FAJAR.CO.ID, JAKARTA — Di sebuah ruang ballroom di Jakarta Selatan pada 10 Desember 2025, tepuk tangan bergema ketika nama PIK2 disebut sebagai penerima Genting Award kategori Gold.
Penghargaan dari Kementerian Kependudukan dan Pembangunan Keluarga ini sekilas tampak seperti seremoni rutin, seperti plakat, foto bersama, dan panggung berhias logo acara.
Namun di balik itu, ada cerita panjang tentang desa-desa yang selama bertahun-tahun bergulat dengan masalah yang tak selalu tampak di permukaan yakni stunting.
Stunting bukan sekadar angka. Ia adalah cerita tentang keluarga yang berjuang memenuhi kebutuhan gizi, tentang anak-anak yang tumbuh tanpa cukup nutrisi, dan tentang bagaimana intervensi yang tepat dapat mengubah masa depan mereka.
Karena itu, ketika sektor swasta seperti PIK2 menerima penghargaan ini, maknanya jauh lebih besar daripada simbol emas yang disematkan.
Mengisi Kekosongan, Membangun Kolaborasi
Dalam penjelasannya, Estate Management Director Agung Sedayu Group, Restu Mahesa mengingat kembali perjalanan panjang intervensi yang dilakukan PIK2 sejak 2021.
“PIK2 hari ini mendapatkan award ‘Genting Collaboration’ dari Kementerian Kependudukan dan Pembangunan Keluarga. PIK2 sejak tahun 2021 telah membantu setidaknya 10 desa untuk menuntaskan permasalahan stunting di Kabupaten Tangerang,” ucapnya.
Langkah yang diambil PIK2 tidak sekadar berbentuk donasi. Mereka masuk ke wilayah-wilayah seperti Teluknaga, Pakuhaji, Kemiri, Mauk, dan Kronjo, menghadirkan program gizi, PMT, pemeriksaan kesehatan, hingga edukasi pola asuh keluarga, sebuah intervensi yang perlahan membentuk perubahan sosial.
Di desa-desa itu, para kader PKK, tenaga kesehatan puskesmas, dan keluarga-keluarga yang menjadi sasaran program belajar menemukan ritme kolaborasi baru.

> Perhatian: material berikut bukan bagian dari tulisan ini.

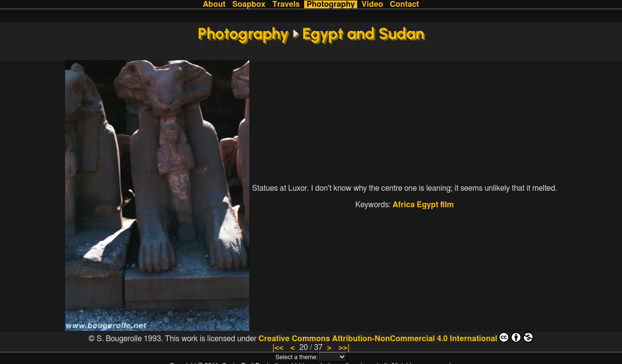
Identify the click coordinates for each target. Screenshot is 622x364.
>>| (344, 347)
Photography (330, 4)
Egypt (428, 205)
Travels (286, 4)
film (447, 205)
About (214, 4)
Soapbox (249, 4)
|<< (277, 347)
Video (372, 4)
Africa (403, 205)
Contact (404, 4)
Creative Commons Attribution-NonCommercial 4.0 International (396, 337)
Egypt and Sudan (363, 33)
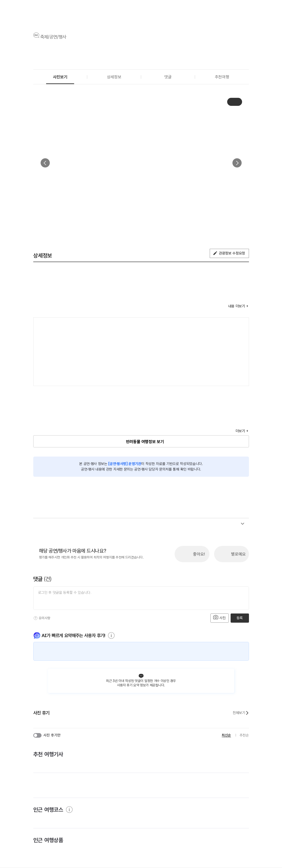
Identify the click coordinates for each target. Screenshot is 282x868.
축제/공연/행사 (53, 37)
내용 (236, 306)
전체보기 (241, 713)
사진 (220, 617)
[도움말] (35, 618)
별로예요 (238, 554)
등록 (239, 618)
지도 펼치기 (239, 376)
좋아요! (199, 554)
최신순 (226, 735)
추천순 (244, 735)
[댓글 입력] (141, 598)
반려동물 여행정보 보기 (145, 441)
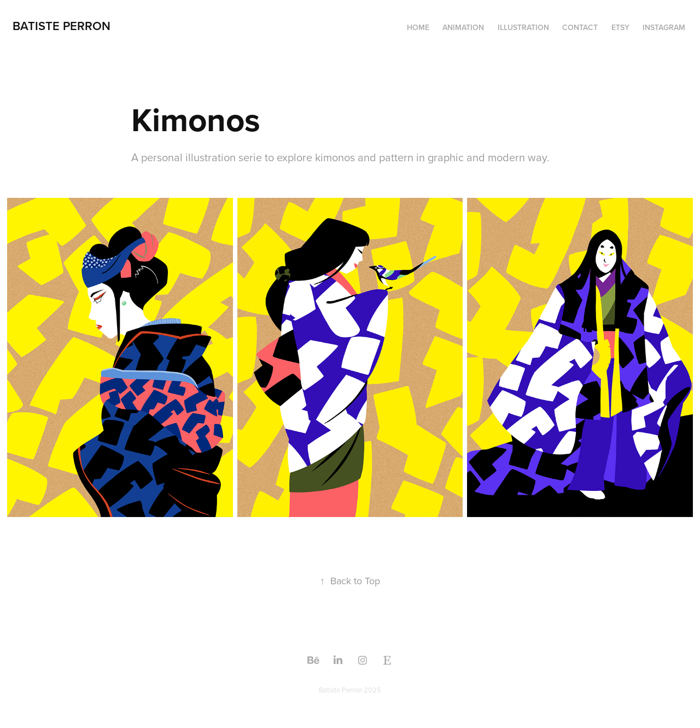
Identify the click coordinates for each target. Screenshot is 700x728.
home (418, 27)
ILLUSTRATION (523, 27)
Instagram (664, 27)
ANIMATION (463, 27)
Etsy (620, 27)
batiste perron (61, 26)
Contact (580, 27)
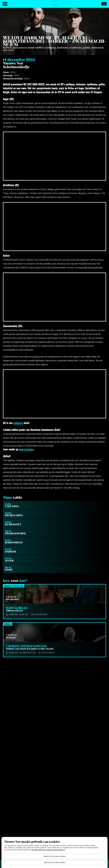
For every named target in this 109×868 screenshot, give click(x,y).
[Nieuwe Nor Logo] (104, 4)
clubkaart (18, 423)
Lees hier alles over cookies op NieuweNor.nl (48, 850)
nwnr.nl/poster (26, 450)
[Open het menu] (5, 4)
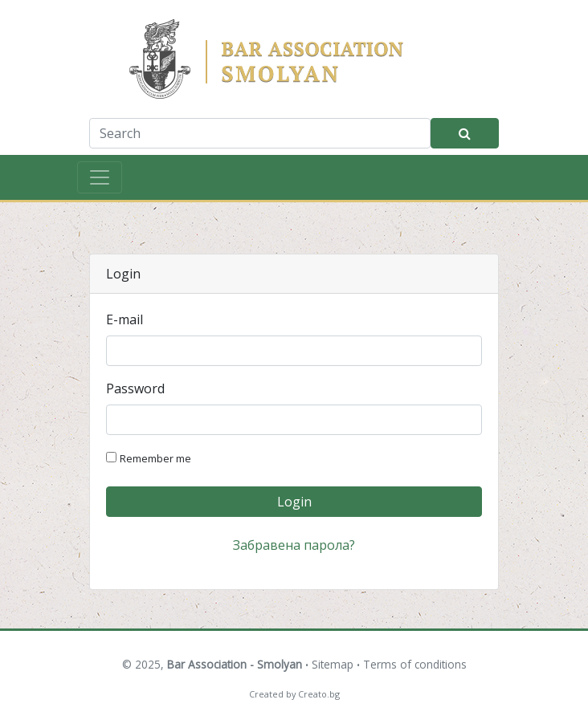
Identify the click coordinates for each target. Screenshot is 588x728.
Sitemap (333, 664)
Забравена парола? (294, 545)
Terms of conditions (414, 664)
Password (135, 388)
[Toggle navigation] (100, 177)
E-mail (125, 319)
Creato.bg (319, 693)
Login (294, 502)
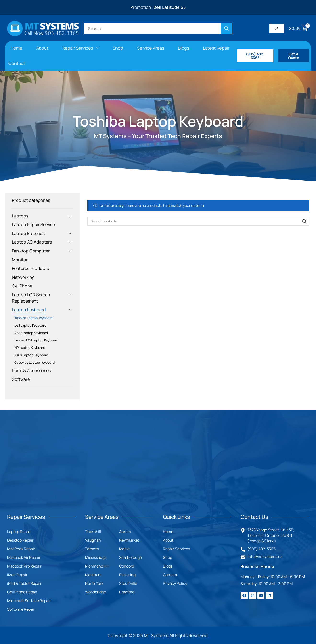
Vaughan (93, 540)
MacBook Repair (21, 549)
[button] (277, 28)
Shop (167, 557)
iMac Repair (17, 574)
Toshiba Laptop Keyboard (33, 318)
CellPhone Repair (22, 592)
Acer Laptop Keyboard (31, 333)
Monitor (20, 260)
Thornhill (93, 532)
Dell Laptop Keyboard (30, 325)
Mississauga (96, 557)
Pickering (127, 574)
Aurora (125, 532)
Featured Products (30, 268)
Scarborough (131, 557)
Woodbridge (95, 592)
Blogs (168, 566)
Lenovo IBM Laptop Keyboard (36, 340)
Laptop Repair (19, 532)
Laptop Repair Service (33, 224)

Dunia usaha mengisi ruang kosong yang sebelumnya tak tersentuh oleh program pemerintah, sementara masyarakat menjadi bagian aktif dalam proses perubahan.

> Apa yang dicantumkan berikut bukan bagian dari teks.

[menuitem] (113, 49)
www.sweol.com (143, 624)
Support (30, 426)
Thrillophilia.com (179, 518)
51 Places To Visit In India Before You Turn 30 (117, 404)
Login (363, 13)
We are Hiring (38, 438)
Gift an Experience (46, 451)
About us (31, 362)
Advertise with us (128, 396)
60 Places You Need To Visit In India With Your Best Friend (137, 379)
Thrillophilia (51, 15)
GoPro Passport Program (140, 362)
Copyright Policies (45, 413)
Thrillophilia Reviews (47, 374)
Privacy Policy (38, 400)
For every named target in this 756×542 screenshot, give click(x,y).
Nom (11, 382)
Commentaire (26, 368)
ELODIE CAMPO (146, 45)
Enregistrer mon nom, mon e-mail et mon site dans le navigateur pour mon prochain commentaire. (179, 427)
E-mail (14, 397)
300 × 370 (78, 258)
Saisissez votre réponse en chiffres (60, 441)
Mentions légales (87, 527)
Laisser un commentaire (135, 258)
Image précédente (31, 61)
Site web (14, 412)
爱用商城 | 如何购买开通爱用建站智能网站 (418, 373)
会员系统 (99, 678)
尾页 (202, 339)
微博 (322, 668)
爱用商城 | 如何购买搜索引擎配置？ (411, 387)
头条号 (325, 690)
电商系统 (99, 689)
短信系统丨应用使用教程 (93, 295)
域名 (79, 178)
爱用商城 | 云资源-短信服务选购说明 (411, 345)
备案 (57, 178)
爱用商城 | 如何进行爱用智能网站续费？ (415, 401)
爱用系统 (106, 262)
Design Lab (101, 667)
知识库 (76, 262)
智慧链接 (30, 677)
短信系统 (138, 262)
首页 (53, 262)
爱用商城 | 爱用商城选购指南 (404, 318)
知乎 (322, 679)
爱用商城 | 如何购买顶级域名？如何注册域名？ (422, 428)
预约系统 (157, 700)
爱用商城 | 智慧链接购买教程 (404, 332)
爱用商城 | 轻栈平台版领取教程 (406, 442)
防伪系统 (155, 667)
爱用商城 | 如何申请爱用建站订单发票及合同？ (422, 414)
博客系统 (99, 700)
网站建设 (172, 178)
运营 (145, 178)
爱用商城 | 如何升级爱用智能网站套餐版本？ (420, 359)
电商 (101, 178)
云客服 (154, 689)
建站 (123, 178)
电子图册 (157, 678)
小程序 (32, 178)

Jaringan Orang Tua Asuh: Menguatkan yang Lemah
Skema Gerakan Orang Tua Asuh Cegah Stunting (GENTING) berupaya menautkan perhatian personal dengan intervensi sistemik. Di sinilah ribuan orang tua asuh memainkan peran penting.
Menteri Kependudukan dan Pembangunan Keluarga Wihaji , mengungkap luasnya gerakan ini.

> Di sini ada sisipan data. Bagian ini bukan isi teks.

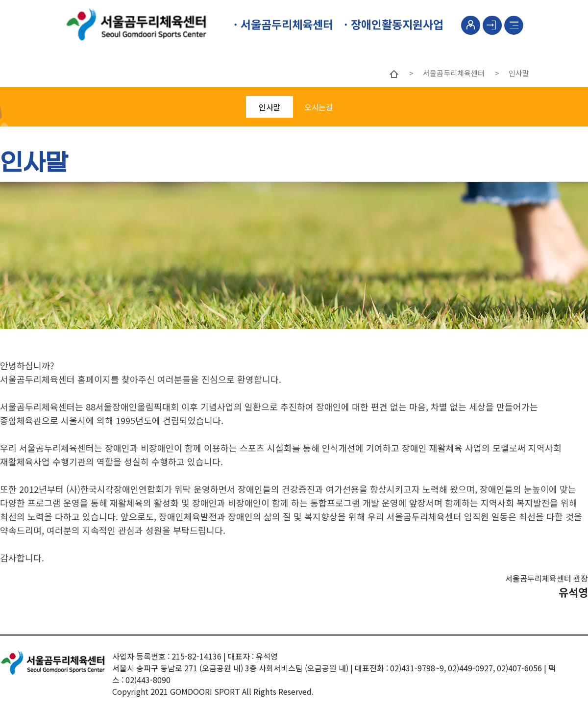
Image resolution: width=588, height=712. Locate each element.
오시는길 (318, 107)
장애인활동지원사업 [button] (395, 24)
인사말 (270, 107)
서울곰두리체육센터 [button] (285, 24)
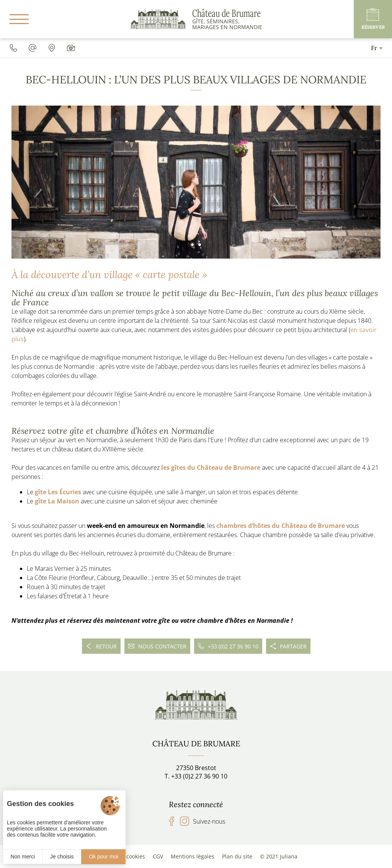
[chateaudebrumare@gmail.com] (33, 48)
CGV (158, 856)
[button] (192, 244)
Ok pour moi (103, 857)
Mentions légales (193, 856)
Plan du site (237, 856)
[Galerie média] (71, 48)
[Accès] (52, 48)
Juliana (289, 856)
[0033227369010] (13, 48)
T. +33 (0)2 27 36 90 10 (196, 776)
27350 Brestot (196, 768)
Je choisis (62, 857)
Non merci (23, 857)
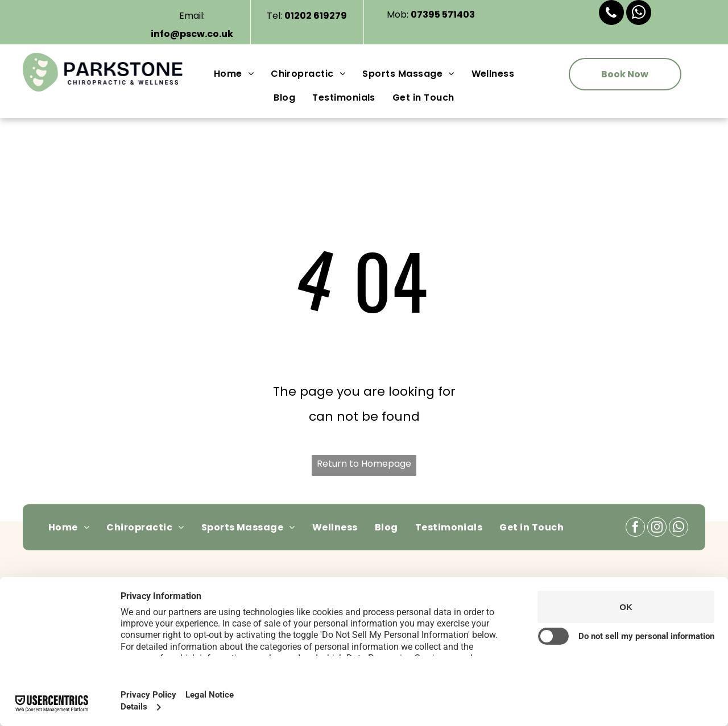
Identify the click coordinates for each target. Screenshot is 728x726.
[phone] (611, 14)
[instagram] (657, 528)
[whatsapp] (639, 14)
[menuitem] (234, 74)
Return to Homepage (364, 463)
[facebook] (635, 528)
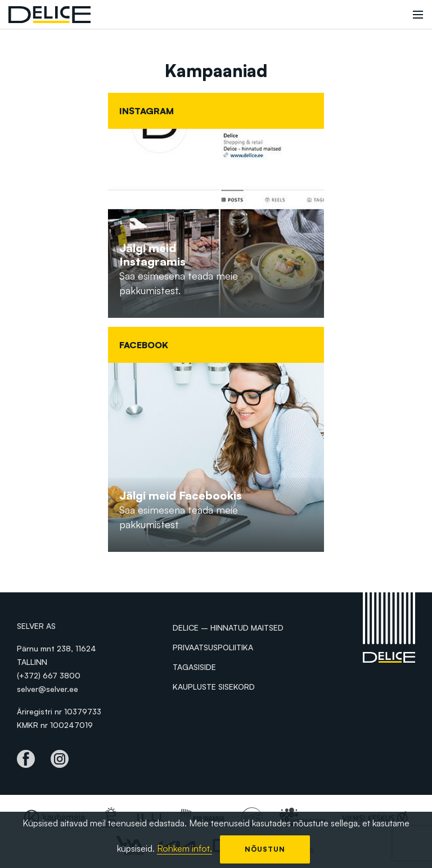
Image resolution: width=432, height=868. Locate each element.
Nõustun (265, 849)
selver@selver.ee (47, 689)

”Saya memberikan penghargaan setinggi-tingginya kepada beberapa perwakilan dari 301.000 orang tua asuh yaitu 140 yang terdiri dari media, korporasi swasta, BUMN, personal, serta dari berbagai keterlibatan pentahelix itulah hadirnya orang tua asuh yang mengasuh KRS (Keluarga Risiko Stunting),” tuturnya.
301 ribu orang tua asuh bukan hanya angka, mereka adalah representasi solidaritas publik. Saat satu keluarga risiko stunting didampingi secara langsung, beban pengasuhan tidak lagi diletakkan hanya pada individu, tetapi dibagi dalam jejaring yang lebih besar.
Melampaui Penghargaan: Tantangan Sesungguhnya di Lapangan
Dalam banyak kasus, penurunan stunting tidak hanya ditentukan oleh intervensi gizi. Ia menyangkut faktor ekonomi, budaya, kesehatan reproduksi, sanitasi, hingga pendidikan pengasuhan.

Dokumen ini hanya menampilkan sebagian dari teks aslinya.